Why Sprint Progress Requires Sleep and Healing: Recovery and Rest.
Most athletes believe that improvement occurs as one trains more, however the rule of sprint improvement is a different story: as the body gets to rest, after high-quality training, it improves. Sprint training is rigorous since it puts a lot of pressure on both the nervous system and muscle-tendon system compared to ordinary jogging. Sprints are high force exercises and the body requires time to heal and adjust. When an athlete trains on speed without taking into consideration the process of recovery, it is not an improvement one will achieve but instead fatigue, low performance and risk of an injury. Speed training awareness imparts the lesson of knowing that it is not weakness which is recovery, it is strategy.
The nervous system is very significant in sprinting. Sprinting is not merely the movement of muscles it is the brain to muscle communication in high speed. The nervous system is fresh and therefore the coordination is sharp, the reaction is quick and the rhythm is smooth. However, with a fatigued nervous system, a sprint seems to be heavy and slow, despite the strength of the athlete. Consciousness enables one to know that sprint training is not an experience of exhaustion. Sprint racing requires quality and quality requires the freshness of the nervous system. It is because sprints must be spaced apart with a limit of time.
The most powerful recovery aid of an athlete is sleep. In deep sleep, the muscles are repaired, hormones are balanced and even the nervous system is reset. Sleep deprived athletes have been found to have slower speed, decreased power and higher chances of being injured. Consciousness educates the establishment of a sleep habit: bedtime, less screen time before going to sleep, and 7-9 hours of sleep based on the training load. Sportspeople who use sprint require sleep since speed is work of nervous system. The body is not able to adapt without sleep. Exceptional sleep means enhanced velocity.
Nutrition is also recovery. Sprinting disintegrates the muscles and burns up energy. When an athlete trains and has poor diets, the body is not able to regenerate. Consciousness leads to healthy eating, including adequate protein to repair the muscle, complex carbohydrates to replenish glycogen, and healthy fats to maintain the health of hormones. The effects of hydration are also significant since dehydration enhances cramps, decreases performance, and slows down recovery. It is not just rest that is recovery, it is fueling. Fuel determines the speed at which the body heals. Good training is made good with good food.

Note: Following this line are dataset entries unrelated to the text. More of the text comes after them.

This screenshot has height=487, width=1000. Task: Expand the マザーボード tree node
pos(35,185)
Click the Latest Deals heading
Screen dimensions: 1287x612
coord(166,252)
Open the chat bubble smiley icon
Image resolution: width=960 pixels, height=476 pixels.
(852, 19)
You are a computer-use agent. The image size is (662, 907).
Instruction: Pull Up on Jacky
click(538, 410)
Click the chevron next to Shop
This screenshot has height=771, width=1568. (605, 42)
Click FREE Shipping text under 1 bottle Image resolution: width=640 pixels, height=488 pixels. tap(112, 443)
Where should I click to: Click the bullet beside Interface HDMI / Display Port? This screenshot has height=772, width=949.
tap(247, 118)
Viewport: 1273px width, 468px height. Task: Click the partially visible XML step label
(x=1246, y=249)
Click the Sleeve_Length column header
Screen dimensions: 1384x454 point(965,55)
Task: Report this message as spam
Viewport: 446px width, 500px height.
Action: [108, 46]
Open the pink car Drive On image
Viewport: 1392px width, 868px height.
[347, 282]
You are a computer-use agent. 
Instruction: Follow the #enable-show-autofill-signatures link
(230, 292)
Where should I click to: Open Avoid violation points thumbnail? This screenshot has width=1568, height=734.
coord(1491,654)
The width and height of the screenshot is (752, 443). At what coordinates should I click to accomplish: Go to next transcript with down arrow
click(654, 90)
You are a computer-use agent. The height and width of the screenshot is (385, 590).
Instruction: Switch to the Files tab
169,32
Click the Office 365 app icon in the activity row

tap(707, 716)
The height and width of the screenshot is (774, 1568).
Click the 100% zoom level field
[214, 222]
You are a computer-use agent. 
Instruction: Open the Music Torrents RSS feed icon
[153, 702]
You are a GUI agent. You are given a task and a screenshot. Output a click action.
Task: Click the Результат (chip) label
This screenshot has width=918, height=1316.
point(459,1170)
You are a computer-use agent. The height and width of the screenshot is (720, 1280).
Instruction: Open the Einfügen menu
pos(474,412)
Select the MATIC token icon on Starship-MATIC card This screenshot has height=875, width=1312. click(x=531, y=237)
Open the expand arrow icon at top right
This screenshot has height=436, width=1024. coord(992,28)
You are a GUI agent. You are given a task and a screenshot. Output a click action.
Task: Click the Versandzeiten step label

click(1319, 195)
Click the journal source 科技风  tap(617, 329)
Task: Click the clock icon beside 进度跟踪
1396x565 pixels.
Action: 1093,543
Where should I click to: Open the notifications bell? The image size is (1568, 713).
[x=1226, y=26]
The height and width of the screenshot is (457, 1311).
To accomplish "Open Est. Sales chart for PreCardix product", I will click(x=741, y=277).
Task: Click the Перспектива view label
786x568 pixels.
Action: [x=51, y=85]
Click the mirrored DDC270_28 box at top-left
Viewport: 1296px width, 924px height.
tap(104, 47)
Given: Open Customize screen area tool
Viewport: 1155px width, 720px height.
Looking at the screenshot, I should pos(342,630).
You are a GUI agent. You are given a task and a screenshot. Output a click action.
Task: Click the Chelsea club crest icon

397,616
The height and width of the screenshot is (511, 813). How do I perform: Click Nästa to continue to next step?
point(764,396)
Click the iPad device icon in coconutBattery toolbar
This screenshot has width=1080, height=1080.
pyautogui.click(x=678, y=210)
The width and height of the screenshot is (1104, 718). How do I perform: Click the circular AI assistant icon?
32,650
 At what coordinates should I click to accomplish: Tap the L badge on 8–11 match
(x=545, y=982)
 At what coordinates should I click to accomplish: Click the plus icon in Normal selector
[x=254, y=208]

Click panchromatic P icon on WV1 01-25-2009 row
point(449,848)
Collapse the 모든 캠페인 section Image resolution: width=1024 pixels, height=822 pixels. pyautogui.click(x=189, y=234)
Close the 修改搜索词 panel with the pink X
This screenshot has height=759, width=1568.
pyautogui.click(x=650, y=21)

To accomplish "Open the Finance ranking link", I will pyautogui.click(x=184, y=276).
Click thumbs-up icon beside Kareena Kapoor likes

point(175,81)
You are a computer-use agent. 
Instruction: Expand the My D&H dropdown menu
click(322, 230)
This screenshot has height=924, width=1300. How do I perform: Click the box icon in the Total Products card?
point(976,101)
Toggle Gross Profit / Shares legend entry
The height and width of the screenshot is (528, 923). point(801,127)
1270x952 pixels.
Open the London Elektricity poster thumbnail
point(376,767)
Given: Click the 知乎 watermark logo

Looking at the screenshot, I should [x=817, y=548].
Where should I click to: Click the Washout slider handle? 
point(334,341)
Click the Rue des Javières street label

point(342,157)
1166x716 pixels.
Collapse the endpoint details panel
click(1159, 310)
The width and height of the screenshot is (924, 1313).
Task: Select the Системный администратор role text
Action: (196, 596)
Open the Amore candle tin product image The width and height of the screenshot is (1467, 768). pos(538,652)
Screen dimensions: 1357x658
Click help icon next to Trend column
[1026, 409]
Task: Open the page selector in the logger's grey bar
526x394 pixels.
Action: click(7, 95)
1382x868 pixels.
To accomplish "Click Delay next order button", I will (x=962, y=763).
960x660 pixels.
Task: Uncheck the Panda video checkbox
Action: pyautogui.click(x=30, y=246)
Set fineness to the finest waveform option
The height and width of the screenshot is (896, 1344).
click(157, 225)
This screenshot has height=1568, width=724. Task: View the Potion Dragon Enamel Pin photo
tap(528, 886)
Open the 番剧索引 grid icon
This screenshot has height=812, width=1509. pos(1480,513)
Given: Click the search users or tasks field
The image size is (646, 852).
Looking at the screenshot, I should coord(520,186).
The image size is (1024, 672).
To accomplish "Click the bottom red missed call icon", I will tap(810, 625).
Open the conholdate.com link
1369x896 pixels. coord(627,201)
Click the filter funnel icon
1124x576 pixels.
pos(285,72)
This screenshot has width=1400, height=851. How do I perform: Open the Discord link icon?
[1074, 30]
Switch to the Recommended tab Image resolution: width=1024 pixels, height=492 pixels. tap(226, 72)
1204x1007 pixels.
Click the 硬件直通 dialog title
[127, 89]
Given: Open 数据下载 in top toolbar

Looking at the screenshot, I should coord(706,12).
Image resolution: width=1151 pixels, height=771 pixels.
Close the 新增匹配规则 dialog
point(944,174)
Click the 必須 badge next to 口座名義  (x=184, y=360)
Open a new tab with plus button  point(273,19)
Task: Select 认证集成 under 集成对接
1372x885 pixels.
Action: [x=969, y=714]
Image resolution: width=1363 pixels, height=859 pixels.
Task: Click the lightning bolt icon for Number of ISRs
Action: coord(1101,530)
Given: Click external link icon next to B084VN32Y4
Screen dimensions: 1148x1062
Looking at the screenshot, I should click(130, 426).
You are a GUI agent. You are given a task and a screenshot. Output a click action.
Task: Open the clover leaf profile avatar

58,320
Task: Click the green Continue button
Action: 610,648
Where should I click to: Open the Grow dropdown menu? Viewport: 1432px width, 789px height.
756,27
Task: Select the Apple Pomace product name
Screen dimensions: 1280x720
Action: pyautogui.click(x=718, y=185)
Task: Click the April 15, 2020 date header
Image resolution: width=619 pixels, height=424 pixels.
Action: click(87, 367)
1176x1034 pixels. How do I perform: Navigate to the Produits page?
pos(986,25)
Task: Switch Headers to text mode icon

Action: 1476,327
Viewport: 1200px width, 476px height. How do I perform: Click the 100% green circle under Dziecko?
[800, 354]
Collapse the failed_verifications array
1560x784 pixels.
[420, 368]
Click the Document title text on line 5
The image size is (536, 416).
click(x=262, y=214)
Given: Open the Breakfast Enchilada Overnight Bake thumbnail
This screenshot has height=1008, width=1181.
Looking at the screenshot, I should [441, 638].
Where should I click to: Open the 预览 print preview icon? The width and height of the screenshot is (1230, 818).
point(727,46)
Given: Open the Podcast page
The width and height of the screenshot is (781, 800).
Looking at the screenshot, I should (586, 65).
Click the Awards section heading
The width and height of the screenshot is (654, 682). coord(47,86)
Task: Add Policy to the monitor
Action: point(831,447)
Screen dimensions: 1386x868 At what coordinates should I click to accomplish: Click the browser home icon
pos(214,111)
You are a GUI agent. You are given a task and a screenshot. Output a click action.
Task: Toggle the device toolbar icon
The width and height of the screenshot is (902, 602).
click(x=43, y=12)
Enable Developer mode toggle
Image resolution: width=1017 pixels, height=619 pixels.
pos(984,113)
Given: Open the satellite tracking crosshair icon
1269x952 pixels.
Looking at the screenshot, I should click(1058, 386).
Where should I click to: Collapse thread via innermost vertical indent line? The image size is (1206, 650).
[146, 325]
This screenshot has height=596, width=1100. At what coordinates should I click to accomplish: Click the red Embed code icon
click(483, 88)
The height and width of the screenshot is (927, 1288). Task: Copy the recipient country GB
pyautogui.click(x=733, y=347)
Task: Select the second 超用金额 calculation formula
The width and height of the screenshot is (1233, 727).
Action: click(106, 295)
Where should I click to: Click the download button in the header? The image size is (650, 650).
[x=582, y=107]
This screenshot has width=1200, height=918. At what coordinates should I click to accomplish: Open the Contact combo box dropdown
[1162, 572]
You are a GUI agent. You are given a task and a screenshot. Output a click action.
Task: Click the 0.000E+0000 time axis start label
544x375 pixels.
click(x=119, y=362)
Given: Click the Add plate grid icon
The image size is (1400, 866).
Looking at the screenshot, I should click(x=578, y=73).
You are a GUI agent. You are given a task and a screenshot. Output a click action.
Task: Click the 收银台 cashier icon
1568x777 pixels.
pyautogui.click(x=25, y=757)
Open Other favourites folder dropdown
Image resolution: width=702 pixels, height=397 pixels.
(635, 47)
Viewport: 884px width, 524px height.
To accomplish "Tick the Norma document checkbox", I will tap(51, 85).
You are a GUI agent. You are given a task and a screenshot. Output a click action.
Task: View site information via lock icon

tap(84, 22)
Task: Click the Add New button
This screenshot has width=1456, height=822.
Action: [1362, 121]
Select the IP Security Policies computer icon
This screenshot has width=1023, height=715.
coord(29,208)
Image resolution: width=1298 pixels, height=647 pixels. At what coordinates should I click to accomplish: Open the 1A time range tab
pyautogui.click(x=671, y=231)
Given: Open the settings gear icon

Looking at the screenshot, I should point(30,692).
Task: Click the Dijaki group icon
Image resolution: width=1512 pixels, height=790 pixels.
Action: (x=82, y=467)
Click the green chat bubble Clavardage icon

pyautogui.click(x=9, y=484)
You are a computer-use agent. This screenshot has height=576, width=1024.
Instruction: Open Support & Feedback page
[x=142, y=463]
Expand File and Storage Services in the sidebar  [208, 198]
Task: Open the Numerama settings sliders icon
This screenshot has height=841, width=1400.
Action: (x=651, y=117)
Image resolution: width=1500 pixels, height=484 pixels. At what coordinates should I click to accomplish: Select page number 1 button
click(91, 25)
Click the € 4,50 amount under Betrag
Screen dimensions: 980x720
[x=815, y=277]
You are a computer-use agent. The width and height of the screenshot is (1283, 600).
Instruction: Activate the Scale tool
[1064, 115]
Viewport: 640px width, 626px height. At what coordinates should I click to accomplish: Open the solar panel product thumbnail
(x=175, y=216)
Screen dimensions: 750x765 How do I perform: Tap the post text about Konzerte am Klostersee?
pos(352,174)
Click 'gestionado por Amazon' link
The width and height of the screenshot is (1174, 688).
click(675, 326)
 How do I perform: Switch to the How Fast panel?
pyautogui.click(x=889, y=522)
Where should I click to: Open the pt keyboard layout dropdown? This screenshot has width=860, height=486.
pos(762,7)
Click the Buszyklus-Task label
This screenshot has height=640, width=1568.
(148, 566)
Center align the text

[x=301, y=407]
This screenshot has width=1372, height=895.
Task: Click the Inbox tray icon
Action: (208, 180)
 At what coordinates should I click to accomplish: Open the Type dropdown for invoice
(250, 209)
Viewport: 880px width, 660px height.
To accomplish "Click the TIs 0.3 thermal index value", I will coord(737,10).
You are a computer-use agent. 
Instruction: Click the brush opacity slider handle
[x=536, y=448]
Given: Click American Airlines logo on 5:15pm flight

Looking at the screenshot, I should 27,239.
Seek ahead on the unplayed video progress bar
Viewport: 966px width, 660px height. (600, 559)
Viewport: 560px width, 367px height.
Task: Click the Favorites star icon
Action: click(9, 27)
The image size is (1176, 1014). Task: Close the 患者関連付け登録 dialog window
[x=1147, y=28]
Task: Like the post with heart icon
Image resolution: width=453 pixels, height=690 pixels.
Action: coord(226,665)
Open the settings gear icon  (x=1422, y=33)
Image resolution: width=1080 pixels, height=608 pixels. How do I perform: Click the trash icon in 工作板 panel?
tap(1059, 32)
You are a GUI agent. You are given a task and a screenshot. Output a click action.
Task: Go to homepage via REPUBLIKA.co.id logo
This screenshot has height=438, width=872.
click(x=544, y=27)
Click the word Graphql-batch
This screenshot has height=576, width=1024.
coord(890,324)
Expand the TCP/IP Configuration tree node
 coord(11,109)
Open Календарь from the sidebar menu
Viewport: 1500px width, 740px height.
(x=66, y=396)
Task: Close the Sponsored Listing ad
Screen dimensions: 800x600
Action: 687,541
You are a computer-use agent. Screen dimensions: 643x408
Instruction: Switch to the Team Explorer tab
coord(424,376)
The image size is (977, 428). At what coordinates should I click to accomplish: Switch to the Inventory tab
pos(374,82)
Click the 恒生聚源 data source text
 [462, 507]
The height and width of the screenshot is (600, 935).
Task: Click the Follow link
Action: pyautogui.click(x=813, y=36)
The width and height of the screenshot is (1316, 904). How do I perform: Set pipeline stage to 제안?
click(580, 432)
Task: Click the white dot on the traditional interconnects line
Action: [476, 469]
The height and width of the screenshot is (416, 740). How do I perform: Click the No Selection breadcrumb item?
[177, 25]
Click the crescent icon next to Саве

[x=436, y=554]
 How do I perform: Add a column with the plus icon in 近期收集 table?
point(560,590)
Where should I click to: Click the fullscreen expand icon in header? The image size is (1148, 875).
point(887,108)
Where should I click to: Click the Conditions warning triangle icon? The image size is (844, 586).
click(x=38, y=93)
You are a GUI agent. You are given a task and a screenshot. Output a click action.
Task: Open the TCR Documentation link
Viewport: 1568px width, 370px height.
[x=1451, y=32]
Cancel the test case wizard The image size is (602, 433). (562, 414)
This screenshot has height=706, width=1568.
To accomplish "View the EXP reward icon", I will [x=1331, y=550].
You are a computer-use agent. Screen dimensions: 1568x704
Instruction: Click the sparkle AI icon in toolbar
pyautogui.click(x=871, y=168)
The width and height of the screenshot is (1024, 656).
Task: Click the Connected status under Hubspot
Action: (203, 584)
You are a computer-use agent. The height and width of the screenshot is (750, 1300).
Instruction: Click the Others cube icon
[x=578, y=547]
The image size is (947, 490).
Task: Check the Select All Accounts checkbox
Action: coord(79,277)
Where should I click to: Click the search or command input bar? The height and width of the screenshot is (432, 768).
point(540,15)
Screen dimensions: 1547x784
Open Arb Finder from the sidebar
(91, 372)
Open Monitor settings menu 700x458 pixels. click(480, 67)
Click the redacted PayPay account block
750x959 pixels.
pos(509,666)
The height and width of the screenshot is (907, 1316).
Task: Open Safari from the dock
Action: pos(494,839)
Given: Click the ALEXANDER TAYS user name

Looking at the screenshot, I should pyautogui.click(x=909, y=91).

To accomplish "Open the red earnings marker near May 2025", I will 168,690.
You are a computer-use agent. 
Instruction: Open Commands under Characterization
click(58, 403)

Finally, progress in sprint training is determined by recovery. The effect of training is stress; recovery growth. When athletes sleep, eat, hydrate, add mobility, respect rest days and manage stress, long-term speed gains are developed. Recovery does not mean the absence of training, and is a subset of training. The awareness of speed training ensures recovery is a discipline, and disciplined recovery results in an uninterrupted performance and injury-free development.